* [DIRECTIONS FOR THIS TASK]
To complete the exercise, write out all the data exactly.

* [DATA IN THIS EXERCISE]
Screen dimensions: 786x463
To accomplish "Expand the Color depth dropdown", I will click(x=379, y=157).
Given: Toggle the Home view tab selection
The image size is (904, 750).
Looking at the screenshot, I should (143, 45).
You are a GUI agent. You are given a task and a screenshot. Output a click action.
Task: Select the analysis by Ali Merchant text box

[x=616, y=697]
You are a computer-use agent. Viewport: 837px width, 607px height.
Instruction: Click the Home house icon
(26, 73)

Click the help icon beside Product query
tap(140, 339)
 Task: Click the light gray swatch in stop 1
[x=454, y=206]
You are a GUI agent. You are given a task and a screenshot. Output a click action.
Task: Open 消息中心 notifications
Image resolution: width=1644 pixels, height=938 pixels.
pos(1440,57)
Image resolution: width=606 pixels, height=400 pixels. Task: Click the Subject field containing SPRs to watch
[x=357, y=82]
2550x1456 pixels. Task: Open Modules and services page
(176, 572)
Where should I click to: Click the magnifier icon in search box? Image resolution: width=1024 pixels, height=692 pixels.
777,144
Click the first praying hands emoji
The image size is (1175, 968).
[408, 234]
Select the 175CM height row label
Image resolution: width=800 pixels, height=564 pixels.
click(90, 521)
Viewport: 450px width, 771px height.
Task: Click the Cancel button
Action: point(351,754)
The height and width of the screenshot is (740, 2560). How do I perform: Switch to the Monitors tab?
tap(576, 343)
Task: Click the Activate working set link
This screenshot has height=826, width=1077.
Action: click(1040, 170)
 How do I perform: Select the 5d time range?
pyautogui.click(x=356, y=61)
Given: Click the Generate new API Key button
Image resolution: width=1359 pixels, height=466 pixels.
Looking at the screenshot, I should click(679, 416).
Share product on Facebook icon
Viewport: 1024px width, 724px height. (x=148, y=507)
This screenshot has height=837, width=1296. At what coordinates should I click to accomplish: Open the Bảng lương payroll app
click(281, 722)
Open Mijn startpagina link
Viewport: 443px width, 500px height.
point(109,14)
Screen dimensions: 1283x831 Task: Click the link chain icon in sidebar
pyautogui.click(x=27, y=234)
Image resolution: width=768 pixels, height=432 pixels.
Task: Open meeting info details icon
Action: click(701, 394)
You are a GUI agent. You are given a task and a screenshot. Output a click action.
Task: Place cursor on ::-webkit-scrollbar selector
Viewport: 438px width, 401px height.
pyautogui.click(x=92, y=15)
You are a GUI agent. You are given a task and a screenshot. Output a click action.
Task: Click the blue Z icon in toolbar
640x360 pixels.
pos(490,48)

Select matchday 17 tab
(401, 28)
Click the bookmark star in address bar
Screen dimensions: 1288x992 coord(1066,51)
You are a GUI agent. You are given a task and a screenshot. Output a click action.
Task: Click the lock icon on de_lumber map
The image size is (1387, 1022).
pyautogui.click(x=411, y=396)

* [FINAL ANSWER]
Screen dimensions: 786x463
To accomplish "Expand the Color depth dropdown", I will click(x=379, y=157).
Given: Toggle the Home view tab selection
The image size is (904, 750).
Looking at the screenshot, I should (143, 45).
You are a GUI agent. You are given a task and a screenshot. Output a click action.
Task: Select the analysis by Ali Merchant text box

[x=616, y=697]
You are a computer-use agent. Viewport: 837px width, 607px height.
Instruction: Click the Home house icon
(26, 73)

Click the help icon beside Product query
tap(140, 339)
 Task: Click the light gray swatch in stop 1
[x=454, y=206]
You are a GUI agent. You are given a task and a screenshot. Output a click action.
Task: Open 消息中心 notifications
Image resolution: width=1644 pixels, height=938 pixels.
pos(1440,57)
Image resolution: width=606 pixels, height=400 pixels. Task: Click the Subject field containing SPRs to watch
[x=357, y=82]
2550x1456 pixels. Task: Open Modules and services page
(176, 572)
Where should I click to: Click the magnifier icon in search box? Image resolution: width=1024 pixels, height=692 pixels.
777,144
Click the first praying hands emoji
The image size is (1175, 968).
[408, 234]
Select the 175CM height row label
Image resolution: width=800 pixels, height=564 pixels.
click(90, 521)
Viewport: 450px width, 771px height.
Task: Click the Cancel button
Action: point(351,754)
The height and width of the screenshot is (740, 2560). How do I perform: Switch to the Monitors tab?
tap(576, 343)
Task: Click the Activate working set link
This screenshot has height=826, width=1077.
Action: click(1040, 170)
 How do I perform: Select the 5d time range?
pyautogui.click(x=356, y=61)
Given: Click the Generate new API Key button
Image resolution: width=1359 pixels, height=466 pixels.
Looking at the screenshot, I should click(679, 416).
Share product on Facebook icon
Viewport: 1024px width, 724px height. (x=148, y=507)
This screenshot has height=837, width=1296. At what coordinates should I click to accomplish: Open the Bảng lương payroll app
click(281, 722)
Open Mijn startpagina link
Viewport: 443px width, 500px height.
point(109,14)
Screen dimensions: 1283x831 Task: Click the link chain icon in sidebar
pyautogui.click(x=27, y=234)
Image resolution: width=768 pixels, height=432 pixels.
Task: Open meeting info details icon
Action: click(701, 394)
You are a GUI agent. You are given a task and a screenshot. Output a click action.
Task: Place cursor on ::-webkit-scrollbar selector
Viewport: 438px width, 401px height.
pyautogui.click(x=92, y=15)
You are a GUI agent. You are given a task and a screenshot. Output a click action.
Task: Click the blue Z icon in toolbar
640x360 pixels.
pos(490,48)

Select matchday 17 tab
(401, 28)
Click the bookmark star in address bar
Screen dimensions: 1288x992 coord(1066,51)
You are a GUI agent. You are given a task and a screenshot. Output a click action.
Task: Click the lock icon on de_lumber map
The image size is (1387, 1022).
pyautogui.click(x=411, y=396)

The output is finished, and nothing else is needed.